Item coordinate data:
..............................

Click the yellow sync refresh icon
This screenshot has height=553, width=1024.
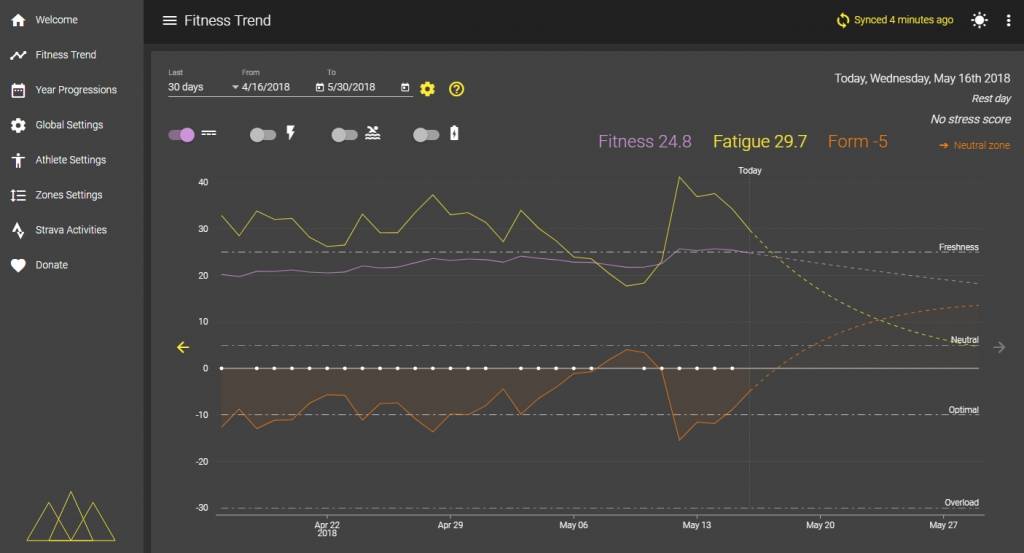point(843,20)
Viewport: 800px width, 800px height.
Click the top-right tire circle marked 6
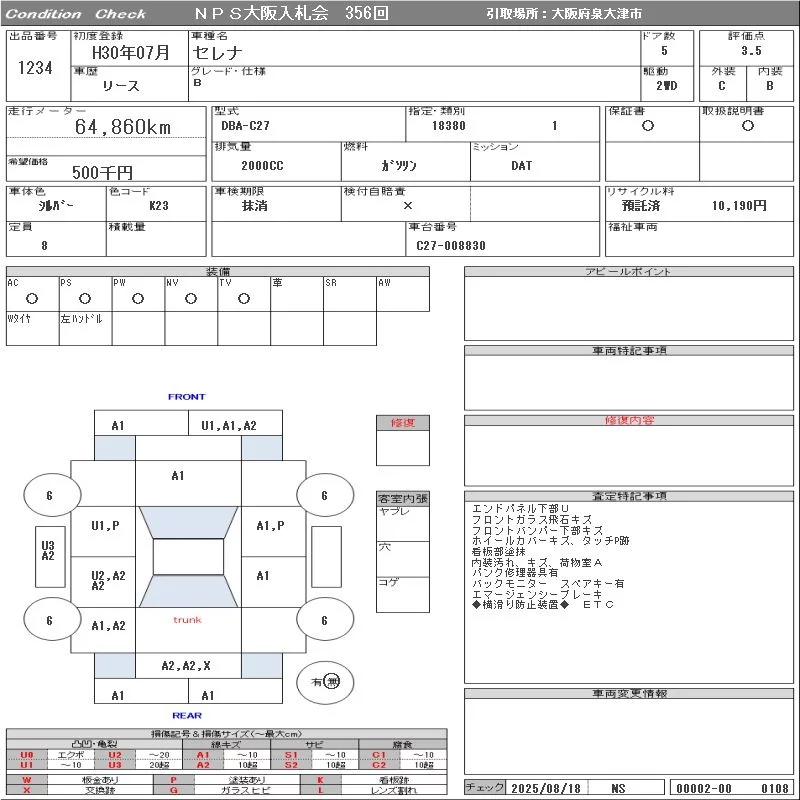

..............................

GIVEN PROBLEM:
Reproduce every line of the rows above word for word, leaving the pictures out.

TASK RESPONSE:
Click the yellow sync refresh icon
This screenshot has height=553, width=1024.
point(843,20)
Viewport: 800px width, 800px height.
Click the top-right tire circle marked 6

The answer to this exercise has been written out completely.